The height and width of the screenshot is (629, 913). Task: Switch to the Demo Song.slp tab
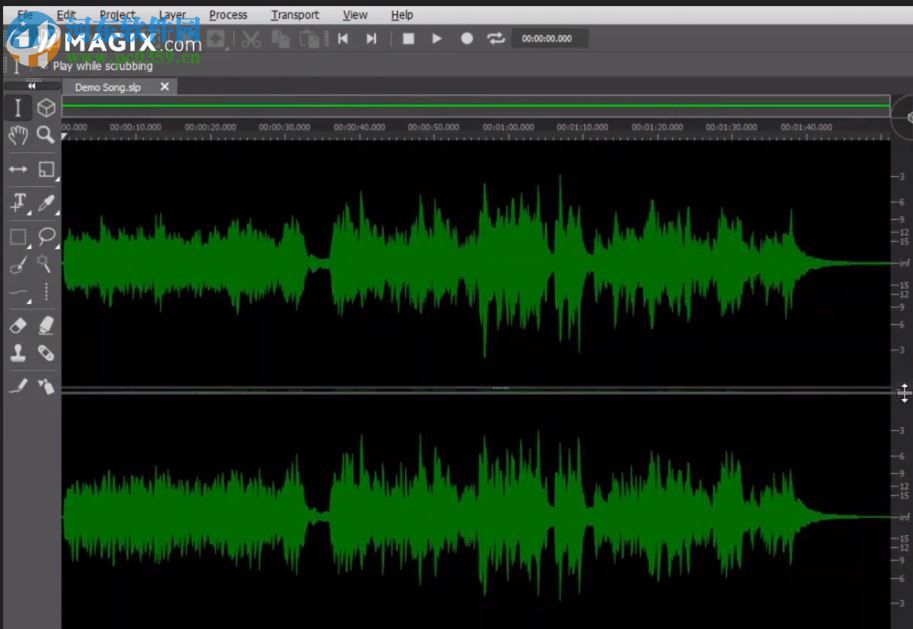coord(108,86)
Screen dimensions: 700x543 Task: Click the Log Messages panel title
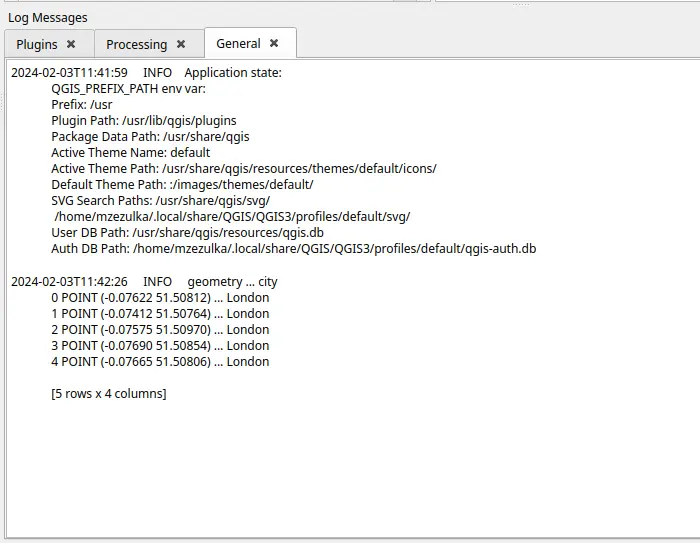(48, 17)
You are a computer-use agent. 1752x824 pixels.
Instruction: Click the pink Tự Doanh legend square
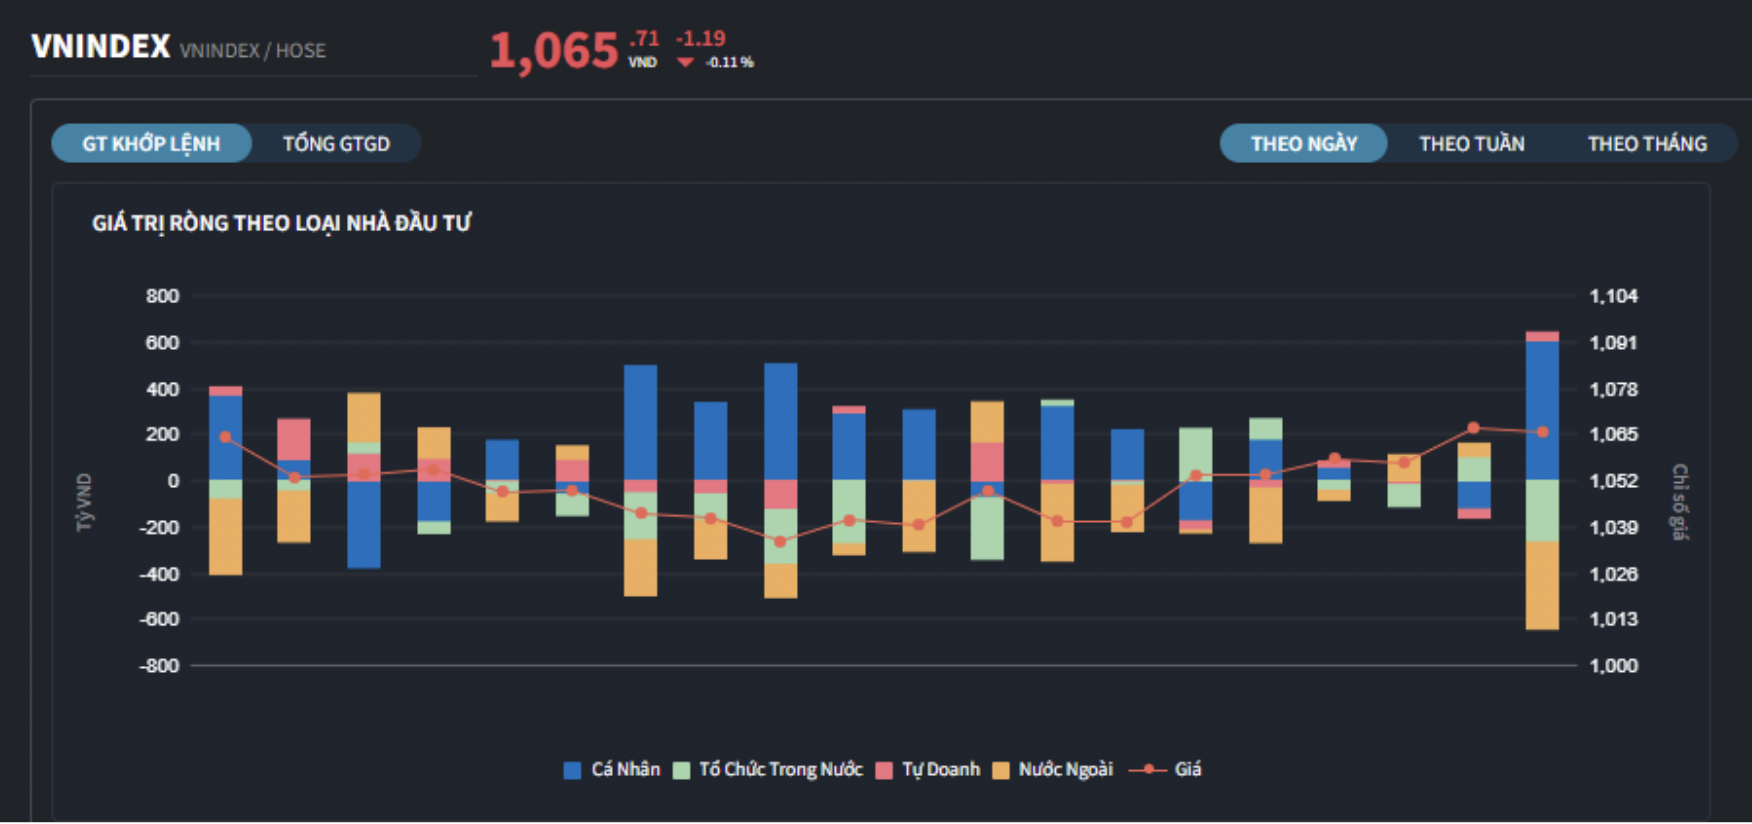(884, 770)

—————

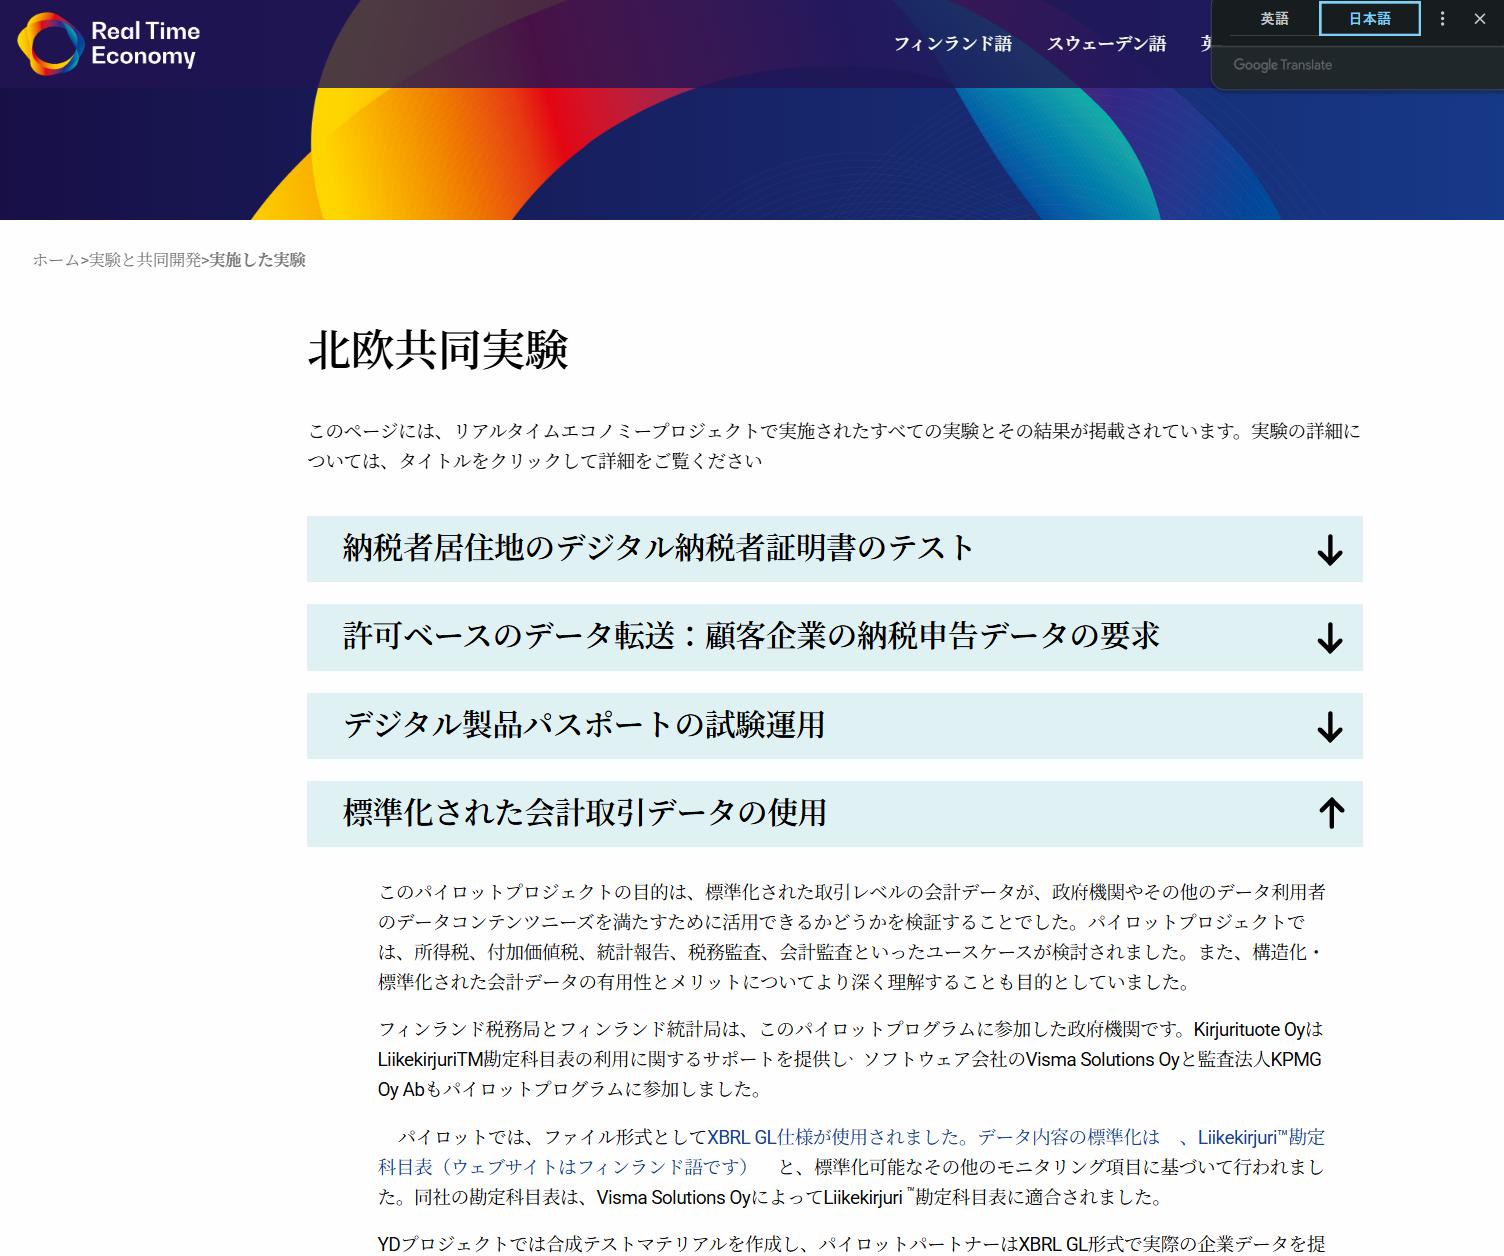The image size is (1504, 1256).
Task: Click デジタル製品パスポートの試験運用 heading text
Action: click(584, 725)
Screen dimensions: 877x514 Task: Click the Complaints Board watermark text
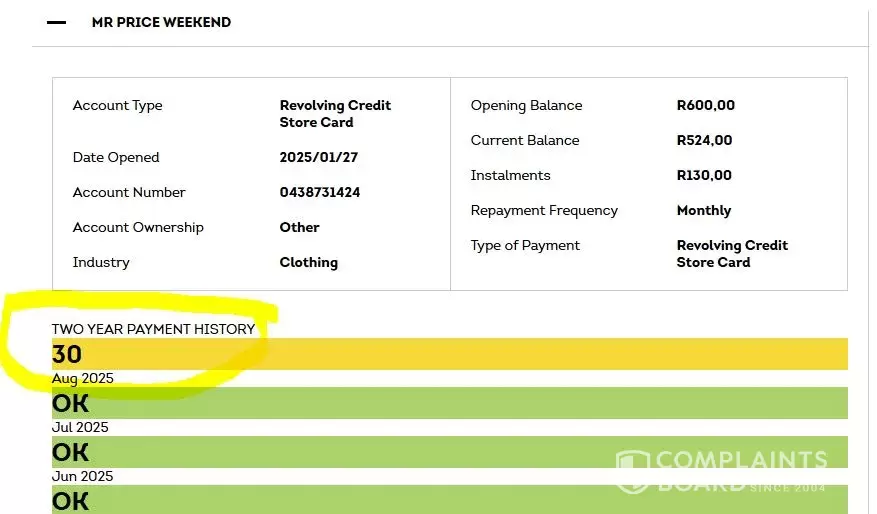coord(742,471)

—————

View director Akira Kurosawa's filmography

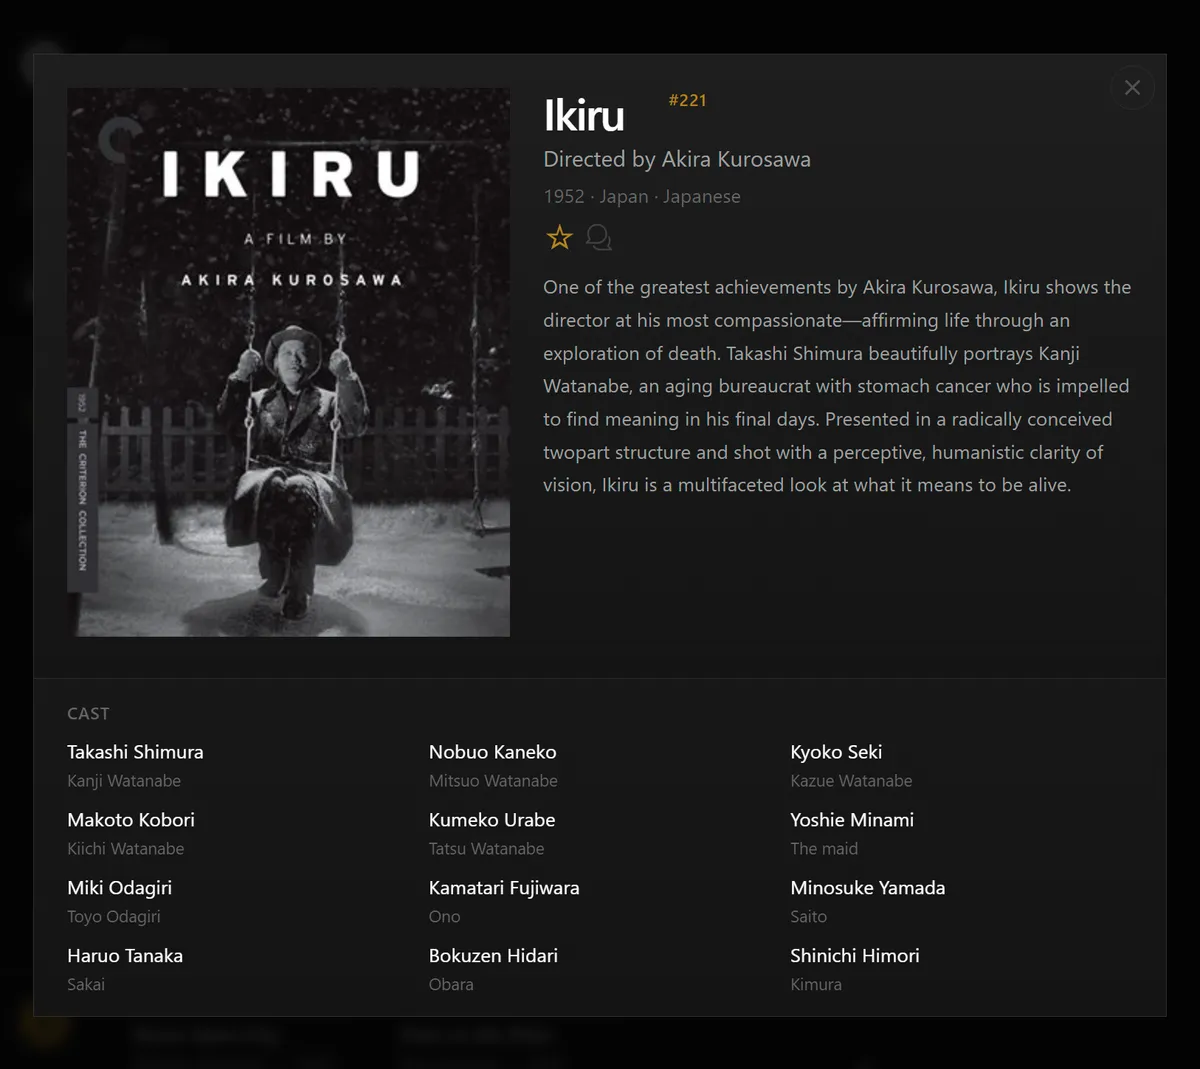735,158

—————

### EXERCISE DESCRIPTION:
Copy word for word the lines above, starting at the line containing "The height and" and ending at the line containing "You are a computer-use", inclusive, with no pictures.

### YOUR RESPONSE:
The height and width of the screenshot is (629, 913). Task: Switch to the Demo Song.slp tab
coord(108,86)
Screen dimensions: 700x543 Task: Click the Log Messages panel title
(48, 17)
You are a computer-use agent. 1752x824 pixels.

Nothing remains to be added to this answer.